Single people and estate planning

Illinois residents who do not have any children and who may be nearing retirement should still strongly consider preparing an estate plan. There are various legal documents single people should have to ensure that their wishes are honored in the event that they become unable to make decisions for themselves or after they die.

A health care proxy and a power of attorney are two documents that can prove useful while people are alive. People can use the documents to give a trusted person the authority to make important medical and financial decisions on their behalf if they become incapacitated. As the documents are no longer valid when someone dies, it will be necessary to also include either a will or a trust, or perhaps both, in an estate plan.

In addition to providing for bequests, the contents of a will should include the name of the executor. This fiduciary will be responsible for managing all of the decedent's affairs, placing the will in probate if needed, and paying any estate and income taxes that are due.
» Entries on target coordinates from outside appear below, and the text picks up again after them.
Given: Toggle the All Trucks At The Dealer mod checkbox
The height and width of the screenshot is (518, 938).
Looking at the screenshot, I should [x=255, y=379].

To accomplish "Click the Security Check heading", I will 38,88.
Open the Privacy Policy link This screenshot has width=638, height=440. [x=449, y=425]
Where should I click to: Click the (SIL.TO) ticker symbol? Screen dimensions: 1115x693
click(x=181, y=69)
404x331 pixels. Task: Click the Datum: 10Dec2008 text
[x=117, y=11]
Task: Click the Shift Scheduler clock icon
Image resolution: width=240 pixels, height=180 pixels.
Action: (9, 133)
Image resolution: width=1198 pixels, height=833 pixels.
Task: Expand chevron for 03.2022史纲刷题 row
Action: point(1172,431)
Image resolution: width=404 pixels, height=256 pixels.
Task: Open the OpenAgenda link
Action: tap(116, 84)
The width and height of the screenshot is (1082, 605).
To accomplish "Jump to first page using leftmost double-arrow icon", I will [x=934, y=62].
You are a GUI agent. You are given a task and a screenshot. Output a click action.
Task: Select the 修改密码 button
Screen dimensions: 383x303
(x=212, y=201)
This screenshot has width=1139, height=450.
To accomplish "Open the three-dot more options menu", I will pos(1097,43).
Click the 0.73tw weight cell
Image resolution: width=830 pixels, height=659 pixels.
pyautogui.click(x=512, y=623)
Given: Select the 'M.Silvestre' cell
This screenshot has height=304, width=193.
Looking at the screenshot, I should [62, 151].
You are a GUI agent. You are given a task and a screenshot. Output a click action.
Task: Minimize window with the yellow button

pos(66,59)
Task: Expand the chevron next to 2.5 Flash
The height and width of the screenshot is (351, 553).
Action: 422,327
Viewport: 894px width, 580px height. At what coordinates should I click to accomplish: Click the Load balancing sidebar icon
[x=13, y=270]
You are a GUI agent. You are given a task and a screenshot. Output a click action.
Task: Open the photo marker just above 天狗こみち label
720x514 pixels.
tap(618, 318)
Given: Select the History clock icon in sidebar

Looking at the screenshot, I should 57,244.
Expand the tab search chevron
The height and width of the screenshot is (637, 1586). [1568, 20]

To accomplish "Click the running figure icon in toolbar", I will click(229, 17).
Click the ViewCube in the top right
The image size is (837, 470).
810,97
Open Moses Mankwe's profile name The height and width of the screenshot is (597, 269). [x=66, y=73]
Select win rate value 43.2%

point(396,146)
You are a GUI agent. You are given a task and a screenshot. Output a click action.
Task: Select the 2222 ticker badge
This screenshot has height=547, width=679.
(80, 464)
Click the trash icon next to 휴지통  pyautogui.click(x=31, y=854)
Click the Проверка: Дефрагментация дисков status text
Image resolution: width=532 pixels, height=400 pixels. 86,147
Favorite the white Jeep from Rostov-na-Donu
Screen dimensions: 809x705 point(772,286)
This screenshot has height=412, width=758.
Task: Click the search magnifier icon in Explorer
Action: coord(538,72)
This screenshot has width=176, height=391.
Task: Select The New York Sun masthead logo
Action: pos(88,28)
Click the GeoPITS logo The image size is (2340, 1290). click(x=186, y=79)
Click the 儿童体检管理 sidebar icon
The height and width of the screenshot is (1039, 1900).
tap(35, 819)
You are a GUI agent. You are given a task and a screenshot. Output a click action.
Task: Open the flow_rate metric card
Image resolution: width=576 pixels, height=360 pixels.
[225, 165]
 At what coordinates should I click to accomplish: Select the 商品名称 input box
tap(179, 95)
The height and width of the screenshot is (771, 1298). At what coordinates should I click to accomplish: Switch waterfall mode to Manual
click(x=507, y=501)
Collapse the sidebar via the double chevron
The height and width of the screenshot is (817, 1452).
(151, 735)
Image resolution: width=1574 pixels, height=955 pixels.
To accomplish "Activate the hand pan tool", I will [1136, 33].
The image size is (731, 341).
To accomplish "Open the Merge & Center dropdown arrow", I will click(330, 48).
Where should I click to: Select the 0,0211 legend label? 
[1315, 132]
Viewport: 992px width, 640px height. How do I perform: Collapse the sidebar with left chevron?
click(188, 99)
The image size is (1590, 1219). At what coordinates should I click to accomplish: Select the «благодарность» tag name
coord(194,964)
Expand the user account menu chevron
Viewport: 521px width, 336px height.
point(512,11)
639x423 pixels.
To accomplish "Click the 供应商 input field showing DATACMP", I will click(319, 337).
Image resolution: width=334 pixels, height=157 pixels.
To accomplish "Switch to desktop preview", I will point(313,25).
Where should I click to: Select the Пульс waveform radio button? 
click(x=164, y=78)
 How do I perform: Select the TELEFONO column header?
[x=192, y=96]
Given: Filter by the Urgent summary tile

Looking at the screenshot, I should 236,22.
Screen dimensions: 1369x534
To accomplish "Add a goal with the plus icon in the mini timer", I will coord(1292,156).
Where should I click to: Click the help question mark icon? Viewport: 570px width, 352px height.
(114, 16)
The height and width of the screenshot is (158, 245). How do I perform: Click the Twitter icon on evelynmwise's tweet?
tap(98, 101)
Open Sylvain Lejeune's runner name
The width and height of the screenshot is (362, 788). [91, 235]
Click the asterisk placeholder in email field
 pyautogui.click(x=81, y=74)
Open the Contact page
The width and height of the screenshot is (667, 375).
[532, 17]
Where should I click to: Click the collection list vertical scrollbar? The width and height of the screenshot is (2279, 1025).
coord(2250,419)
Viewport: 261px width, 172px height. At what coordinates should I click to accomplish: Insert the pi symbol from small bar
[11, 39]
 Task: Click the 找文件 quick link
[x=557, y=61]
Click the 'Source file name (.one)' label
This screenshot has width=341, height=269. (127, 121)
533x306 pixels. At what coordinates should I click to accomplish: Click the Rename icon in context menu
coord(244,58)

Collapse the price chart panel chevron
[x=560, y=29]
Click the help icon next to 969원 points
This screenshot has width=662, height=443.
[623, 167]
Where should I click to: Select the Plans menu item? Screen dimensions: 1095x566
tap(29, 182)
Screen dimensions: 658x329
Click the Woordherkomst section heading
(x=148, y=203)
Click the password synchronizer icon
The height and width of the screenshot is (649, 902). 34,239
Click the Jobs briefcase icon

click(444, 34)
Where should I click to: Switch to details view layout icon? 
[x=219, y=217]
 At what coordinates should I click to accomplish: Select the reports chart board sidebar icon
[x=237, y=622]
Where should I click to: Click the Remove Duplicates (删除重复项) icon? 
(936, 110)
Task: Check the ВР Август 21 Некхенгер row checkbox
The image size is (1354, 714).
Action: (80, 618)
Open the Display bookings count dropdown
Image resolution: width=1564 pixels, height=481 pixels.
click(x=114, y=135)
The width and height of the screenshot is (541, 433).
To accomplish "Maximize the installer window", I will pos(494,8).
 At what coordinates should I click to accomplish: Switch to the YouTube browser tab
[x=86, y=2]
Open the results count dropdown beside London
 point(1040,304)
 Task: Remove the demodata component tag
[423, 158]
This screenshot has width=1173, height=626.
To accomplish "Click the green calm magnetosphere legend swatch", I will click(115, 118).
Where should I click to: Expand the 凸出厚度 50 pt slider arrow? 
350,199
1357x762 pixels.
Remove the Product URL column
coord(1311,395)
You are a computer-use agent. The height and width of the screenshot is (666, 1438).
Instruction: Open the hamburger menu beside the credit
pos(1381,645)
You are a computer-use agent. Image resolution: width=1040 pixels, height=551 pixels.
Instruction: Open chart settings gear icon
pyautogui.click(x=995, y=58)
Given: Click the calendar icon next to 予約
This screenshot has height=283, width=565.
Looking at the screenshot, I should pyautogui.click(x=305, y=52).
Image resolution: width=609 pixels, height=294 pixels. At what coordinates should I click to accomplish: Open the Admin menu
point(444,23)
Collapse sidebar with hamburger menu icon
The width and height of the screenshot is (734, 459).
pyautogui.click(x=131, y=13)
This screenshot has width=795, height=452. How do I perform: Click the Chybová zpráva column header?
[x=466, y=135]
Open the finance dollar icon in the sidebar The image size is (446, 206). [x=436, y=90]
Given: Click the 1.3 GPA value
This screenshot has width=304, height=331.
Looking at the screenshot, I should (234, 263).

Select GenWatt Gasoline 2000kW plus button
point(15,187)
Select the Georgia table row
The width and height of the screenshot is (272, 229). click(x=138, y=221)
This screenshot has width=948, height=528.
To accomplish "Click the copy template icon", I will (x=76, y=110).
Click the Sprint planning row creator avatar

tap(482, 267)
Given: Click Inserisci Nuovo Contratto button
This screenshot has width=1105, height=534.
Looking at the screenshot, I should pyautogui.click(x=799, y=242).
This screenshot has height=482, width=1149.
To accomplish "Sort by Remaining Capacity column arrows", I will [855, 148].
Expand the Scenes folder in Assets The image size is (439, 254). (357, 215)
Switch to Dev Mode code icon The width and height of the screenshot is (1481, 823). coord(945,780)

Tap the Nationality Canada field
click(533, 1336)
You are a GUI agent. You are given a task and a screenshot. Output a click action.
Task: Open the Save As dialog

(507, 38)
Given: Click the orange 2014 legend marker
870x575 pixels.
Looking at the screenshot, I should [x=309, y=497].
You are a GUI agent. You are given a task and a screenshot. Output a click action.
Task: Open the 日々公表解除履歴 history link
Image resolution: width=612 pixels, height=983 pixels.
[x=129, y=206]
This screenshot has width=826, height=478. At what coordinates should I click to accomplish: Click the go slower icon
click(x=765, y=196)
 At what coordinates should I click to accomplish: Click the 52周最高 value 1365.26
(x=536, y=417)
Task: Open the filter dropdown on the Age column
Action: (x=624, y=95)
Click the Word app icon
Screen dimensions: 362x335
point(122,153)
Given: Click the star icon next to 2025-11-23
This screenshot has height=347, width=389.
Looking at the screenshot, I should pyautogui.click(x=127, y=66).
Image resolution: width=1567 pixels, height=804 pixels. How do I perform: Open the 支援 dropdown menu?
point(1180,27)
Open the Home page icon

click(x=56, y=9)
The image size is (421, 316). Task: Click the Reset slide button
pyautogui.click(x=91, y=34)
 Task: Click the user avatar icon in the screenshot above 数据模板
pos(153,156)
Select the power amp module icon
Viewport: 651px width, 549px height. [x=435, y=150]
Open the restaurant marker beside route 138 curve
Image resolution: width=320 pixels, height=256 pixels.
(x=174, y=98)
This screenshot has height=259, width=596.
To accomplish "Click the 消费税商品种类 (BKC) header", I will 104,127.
Another element single people should include in their estate plan is a revocable trust. This type of trust can be used while the grantor is still alive. The grantor will be the primary beneficiary and trustee and will designate to whom the assets of the trust will go after death.

An attorney who has experience in these matters can consider the unique goals and circumstances of clients and then recommend certain types of documents to include in a personalized estate plan. Assistance may be provided for properly wording certain types of wills, powers of attorney and provisions of trusts to ensure that the preferences and wishes of a client are honored in event of incapacity or death.